What you will do: Rewrite the items between the lines holding "Toggle Collection exclude checkbox" and "Action: pyautogui.click(x=52, y=527)", inclusive, replacing "checkbox" with "tick box" and changing nothing else. Leave the pictures out of your answer.

━━ The input ━━

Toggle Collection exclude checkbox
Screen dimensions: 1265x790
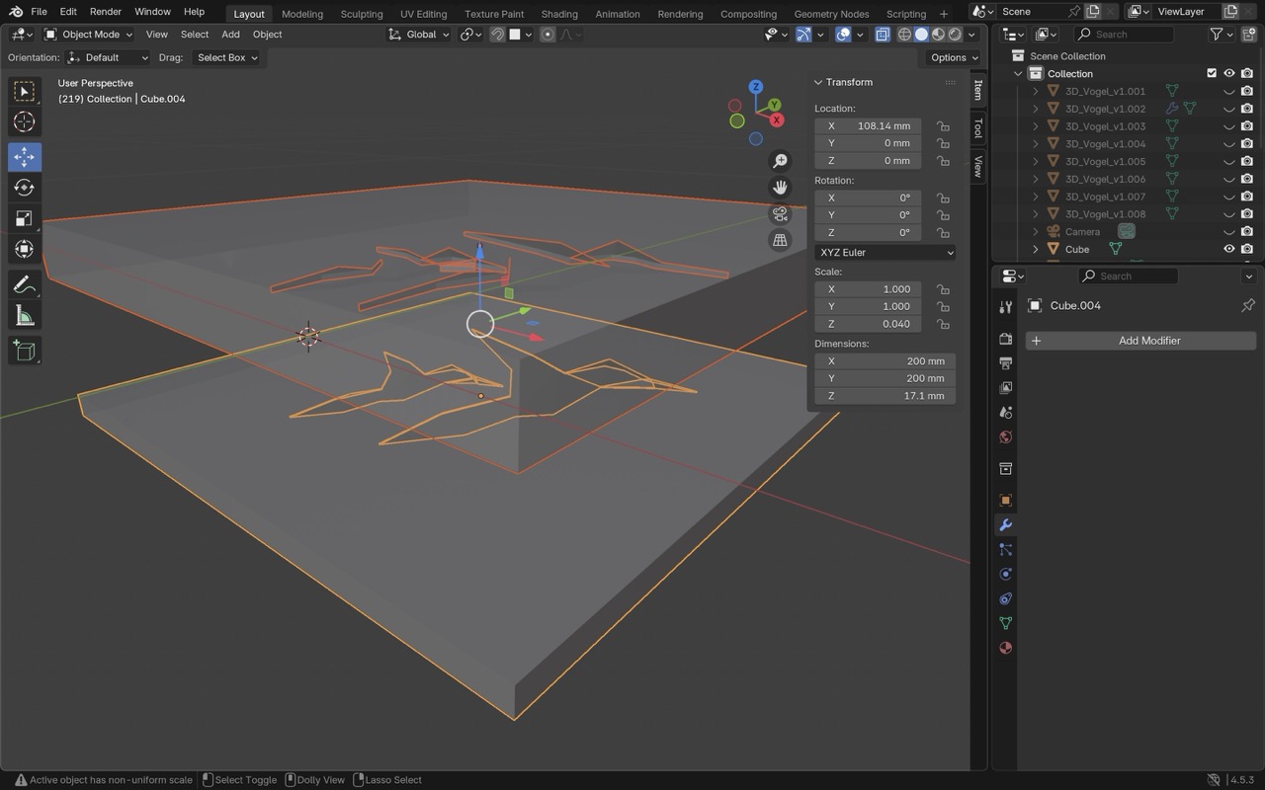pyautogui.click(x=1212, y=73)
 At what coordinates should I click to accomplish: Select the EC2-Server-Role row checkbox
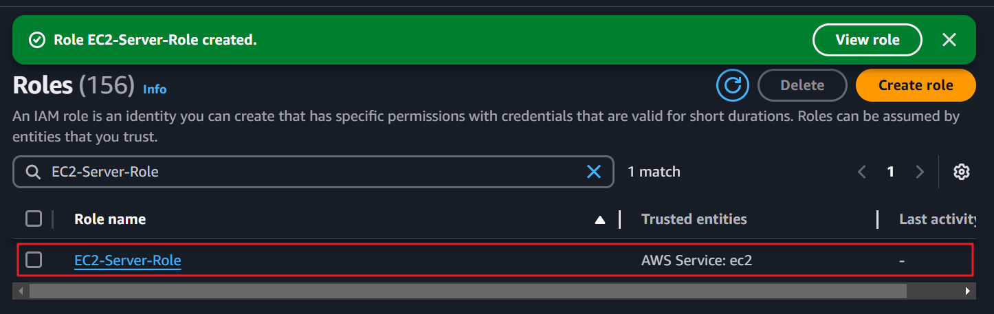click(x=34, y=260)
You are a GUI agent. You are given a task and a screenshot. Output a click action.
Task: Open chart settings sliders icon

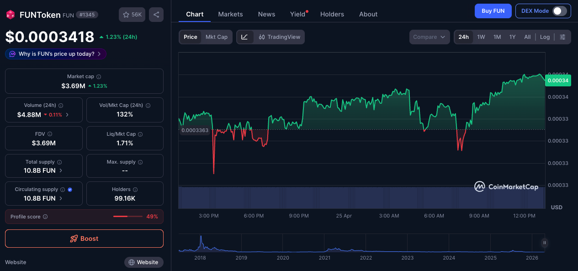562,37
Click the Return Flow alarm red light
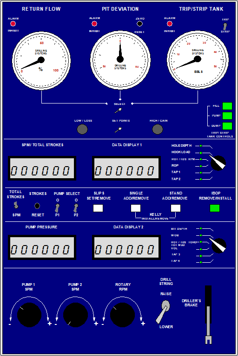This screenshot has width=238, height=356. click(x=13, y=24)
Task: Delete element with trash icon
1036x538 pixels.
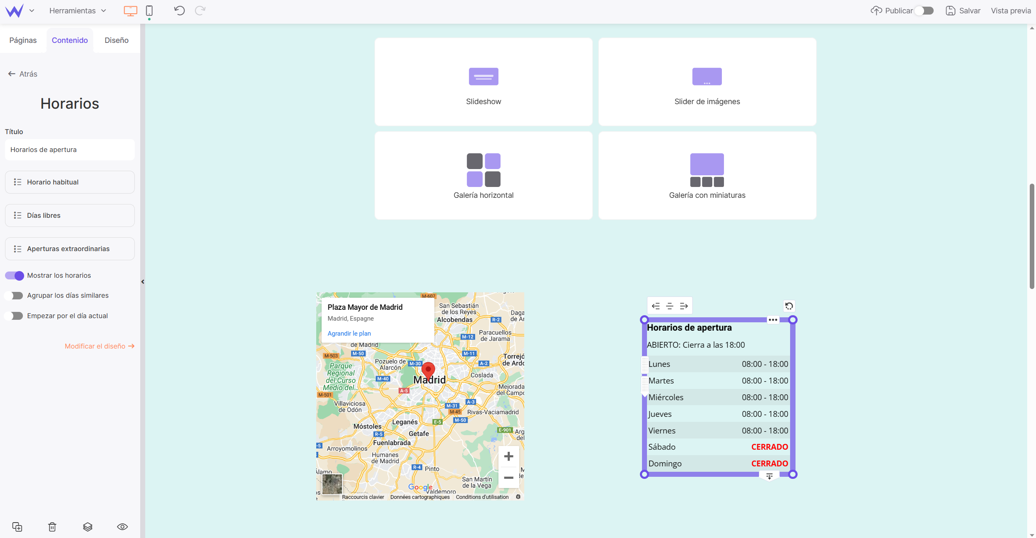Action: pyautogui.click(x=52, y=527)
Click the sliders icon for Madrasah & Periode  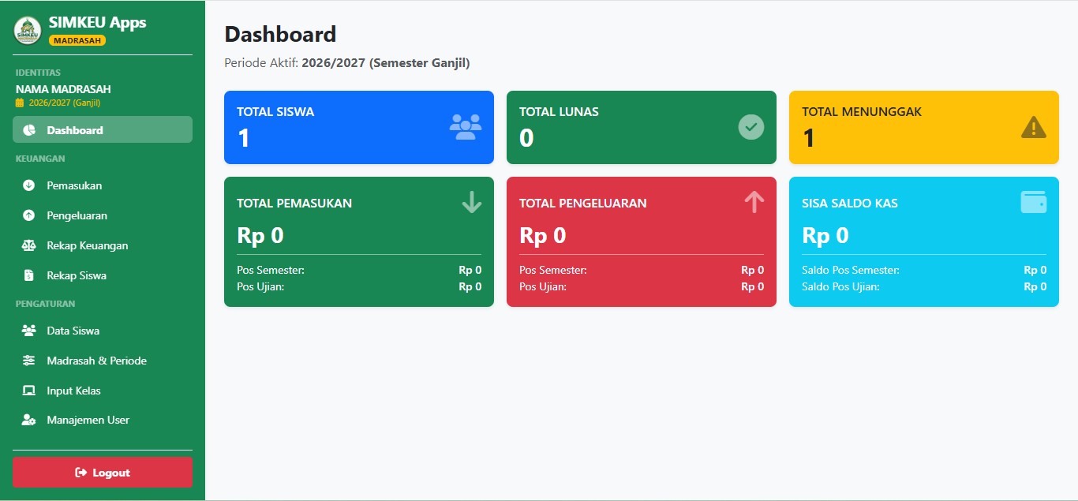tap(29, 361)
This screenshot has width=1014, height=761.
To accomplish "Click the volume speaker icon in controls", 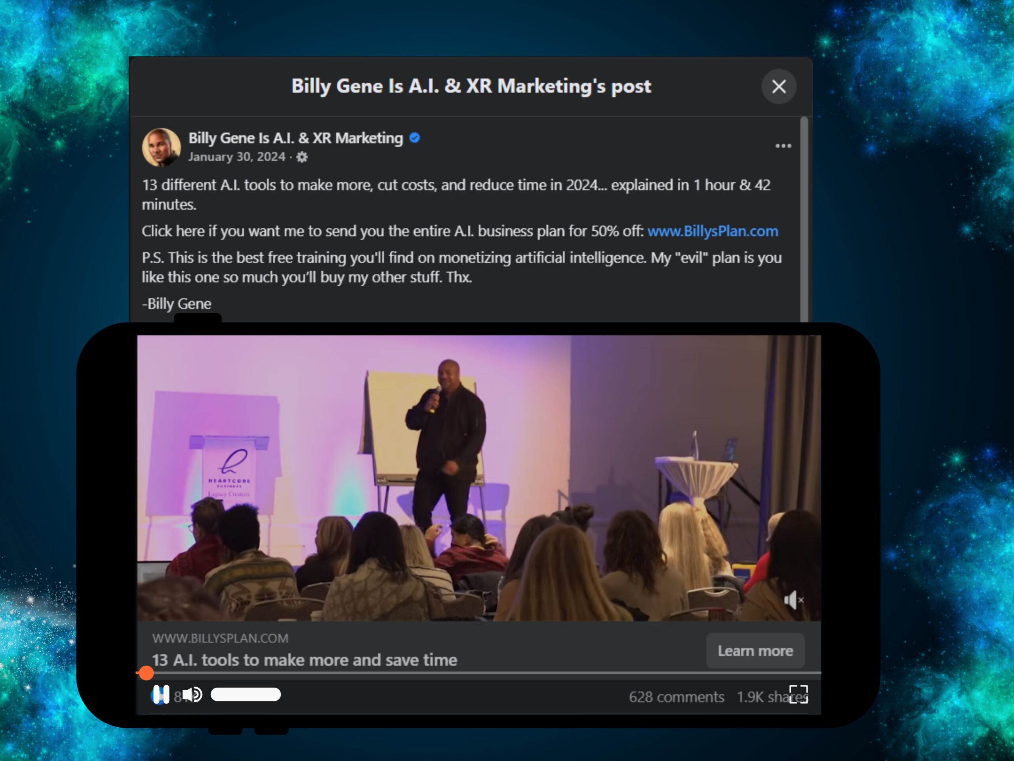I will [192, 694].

━━━
━━ The input ━━

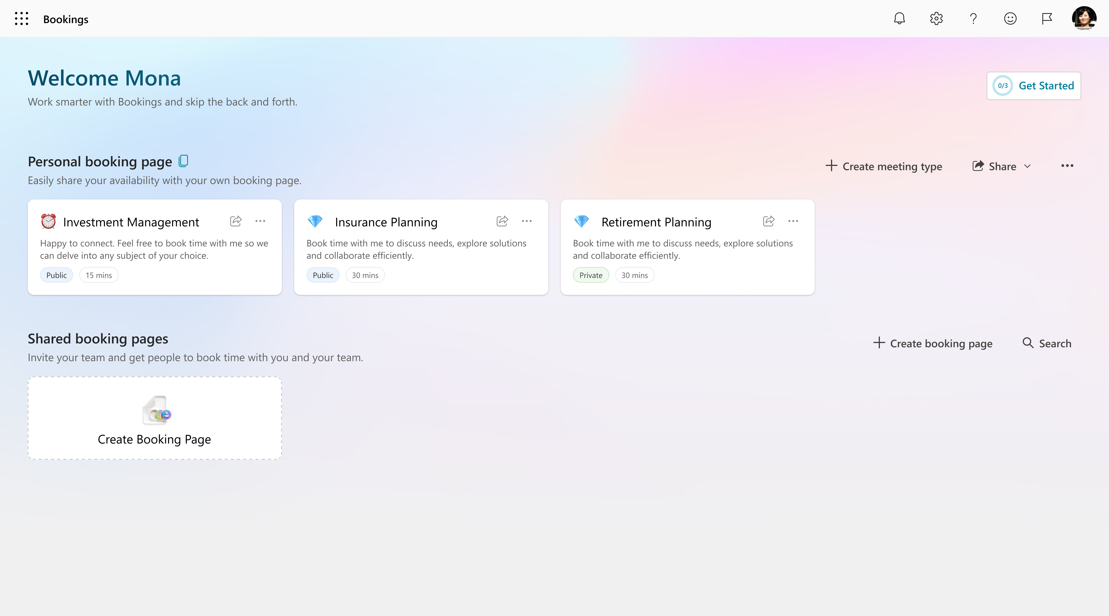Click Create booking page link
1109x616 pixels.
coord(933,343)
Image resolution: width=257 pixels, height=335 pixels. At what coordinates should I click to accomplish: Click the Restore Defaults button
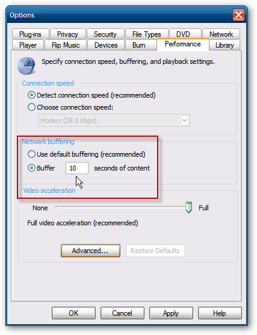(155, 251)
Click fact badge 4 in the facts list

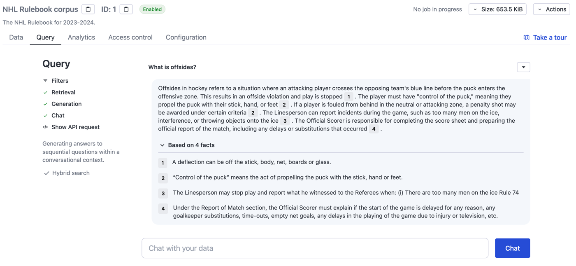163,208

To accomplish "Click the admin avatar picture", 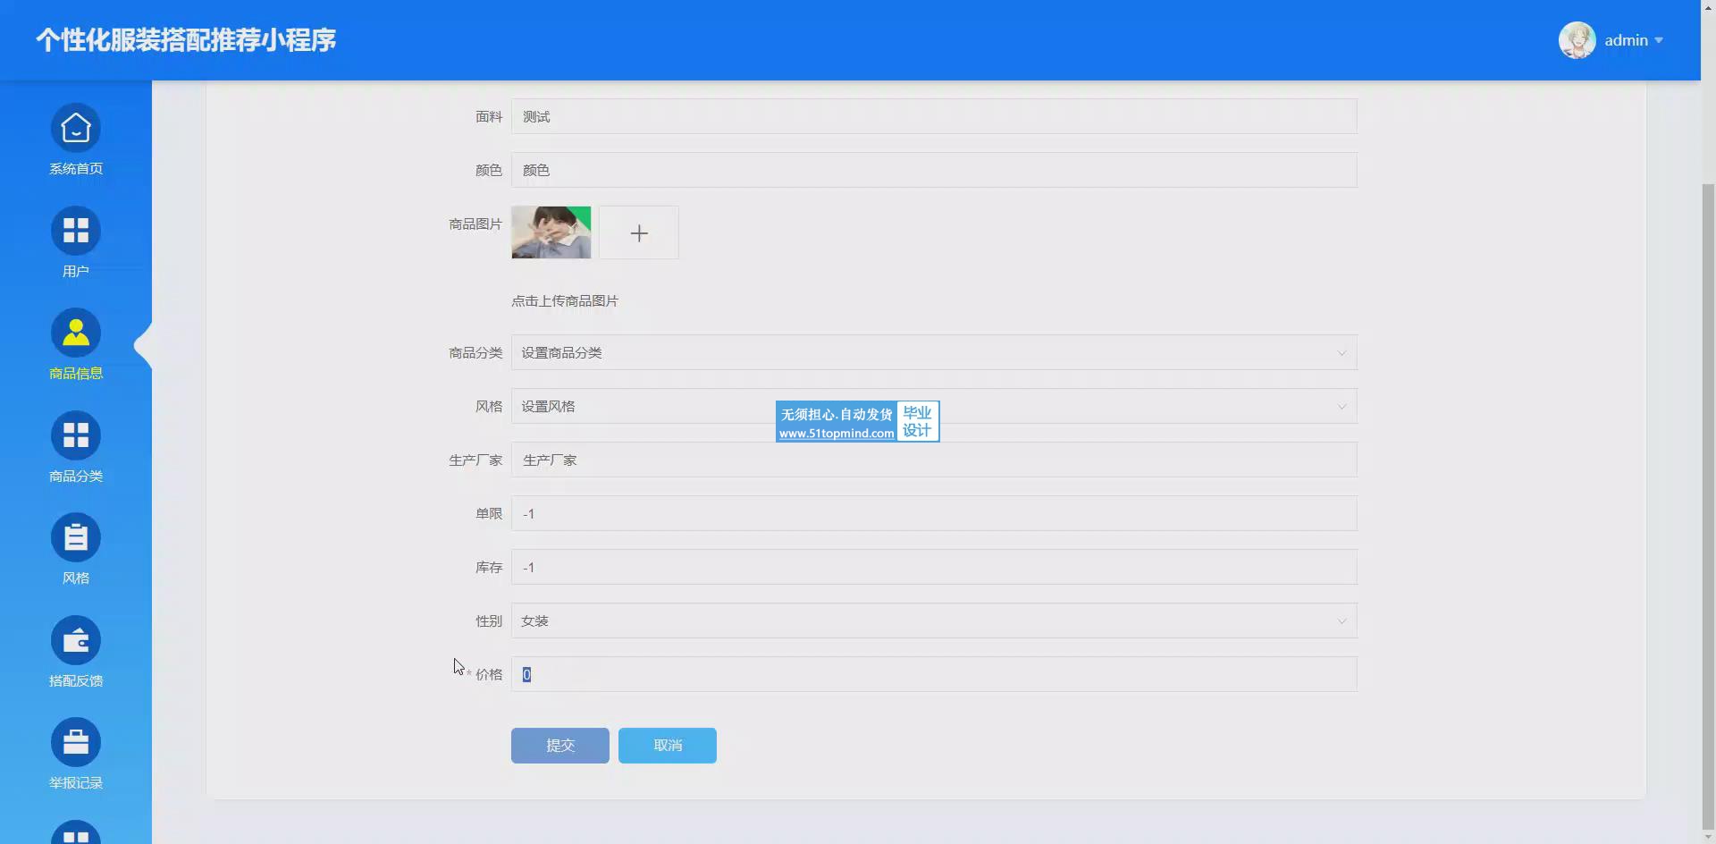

━━━

Expected output:
Toggle Collection exclude tick box
Screen dimensions: 1265x790
pyautogui.click(x=1212, y=73)
 At what coordinates should I click to accomplish: Select the EC2-Server-Role row tick box
click(x=34, y=260)
You are a GUI agent. You are given a task and a screenshot. Output a click action.
Task: Open chart settings sliders icon

562,37
Click the Return Flow alarm red light
This screenshot has width=238, height=356. click(x=13, y=24)
Task: Delete element with trash icon
1036x538 pixels.
Action: pyautogui.click(x=52, y=527)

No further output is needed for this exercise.